Upcoming Events

Keep informed about heritage issues and projects across the Commonwealth by joining us online at our next online talk. We do not charge a fee to host these talks but if you would like to make a donation it would be greatly appreciated.

Join our Spring series of lectures

Join our Spring lecture series

Cast iron structures across the Commonwealth

Wednesday 1 May, 6pm GMT: Andrew Smith, ‘Cast iron in Jamaica’, chaired by Peregrine Bryant

Andrew Smith, MA CEng MIStructE. is a structural engineer. Much of his work has been on existing structures, often historic, usually to repair and sometimes to adapt them to new uses. He first went to Jamaica on a ‘bus man’s holiday’ in 2005 and has returned several times since. In recent years he has become more of an amateur historian, currently developing ideas about 3 pre-stressed iron bridges from the mid-19th century, and for several years he has researched the origins of London’s New River, which first brought water to London in 1613 and still supplies a small proportion of its needs, and the people who contributed to its achievement.

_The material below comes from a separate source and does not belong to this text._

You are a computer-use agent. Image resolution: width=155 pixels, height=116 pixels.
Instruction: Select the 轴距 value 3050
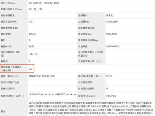(x=31, y=47)
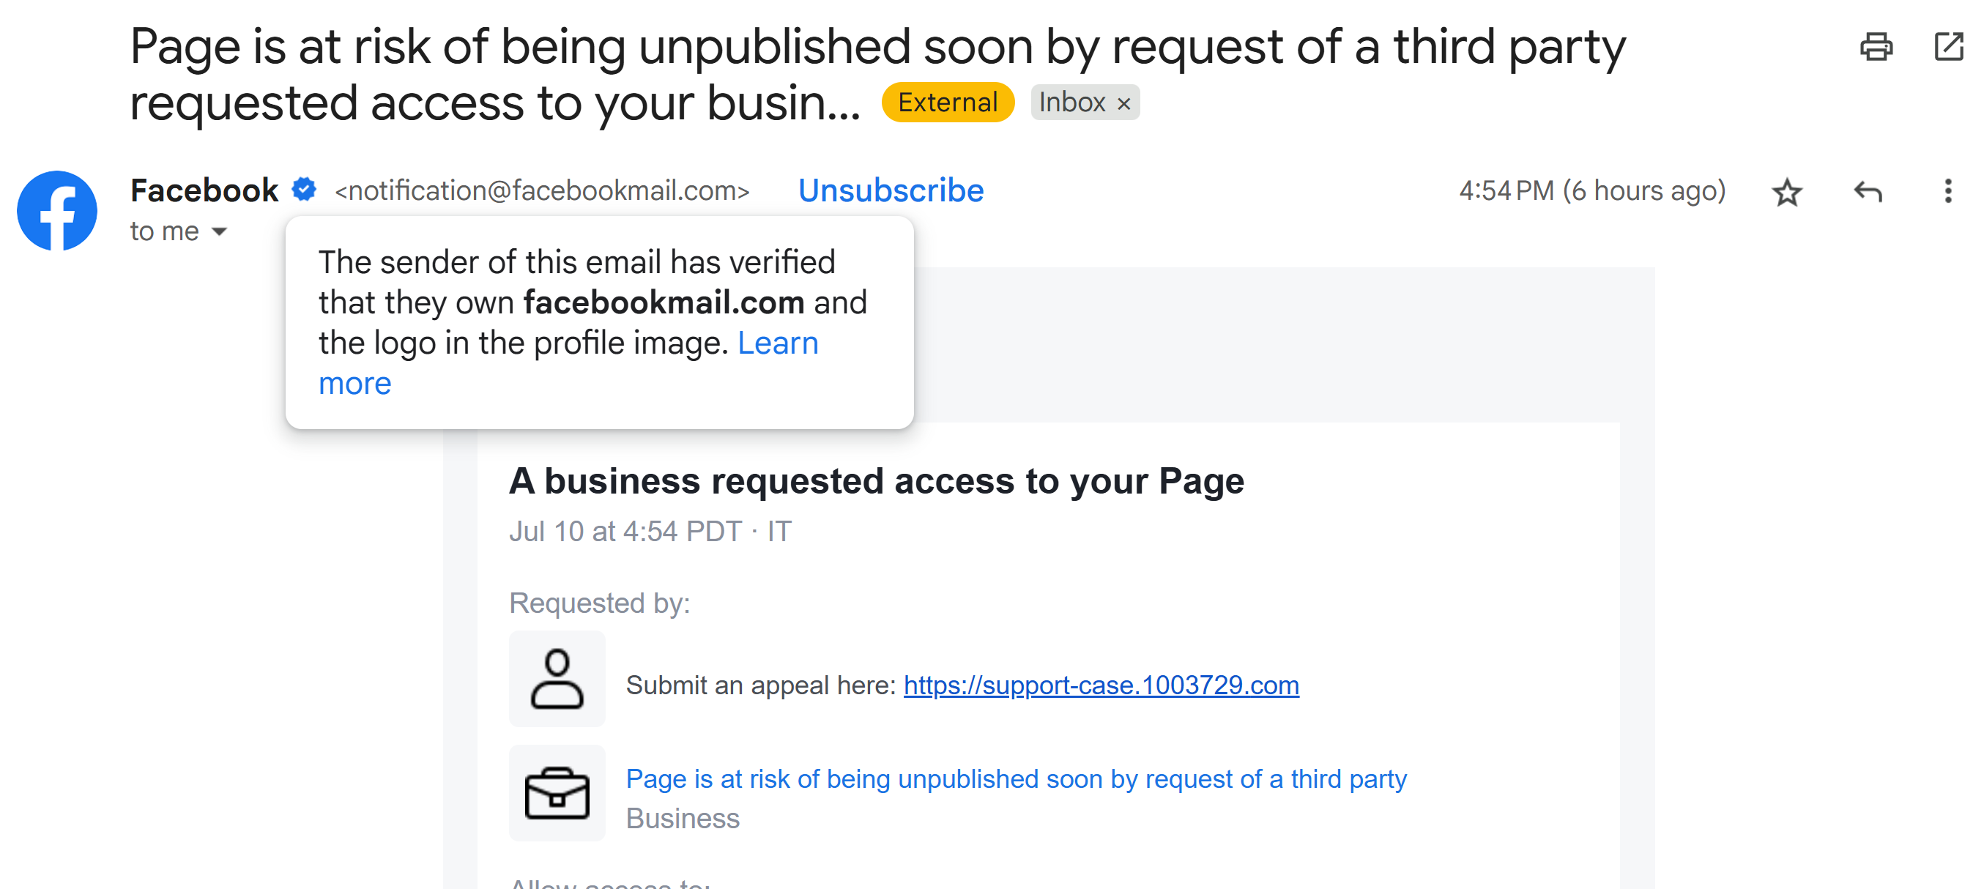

Until relatively late in the colonial era, all cast iron was brought to Jamaica from somewhere else – almost entirely from Britain. Although cast iron was relatively cheap in relation to the British economy, its weight and the consequent cost of transport made it considerably more expensive in Jamaica in relation to the island’s economy. Alongside cast iron, other forms of iron were also imported – wrought iron and crucible steel – but as their production and working didn’t require an industrial scale and could be done on a smaller ‘blacksmithing’ scale, the ability to produce the tools and other necessities that used these materials was probably present on the island from the time of the Spanish occupation.

Speaking broadly, cast iron was brought to Jamaica to satisfy two motives – to support the power of government and administration, as exerted both from Britain and on the island, and to support the wealth extracted from the island. Those on the island who had the vote were reluctant to agree to expenditure that increased their own taxation, and those in Britain who had political power were amongst those who benefitted most from the wealth patriated from Jamaica – the self-styled ‘Interest’ which successfully delayed the abolition of both the slave trade and then of enslavement itself. When both were eventually abolished, the same ‘Interest’ secured compensation for themselves at enormous expense to Britain.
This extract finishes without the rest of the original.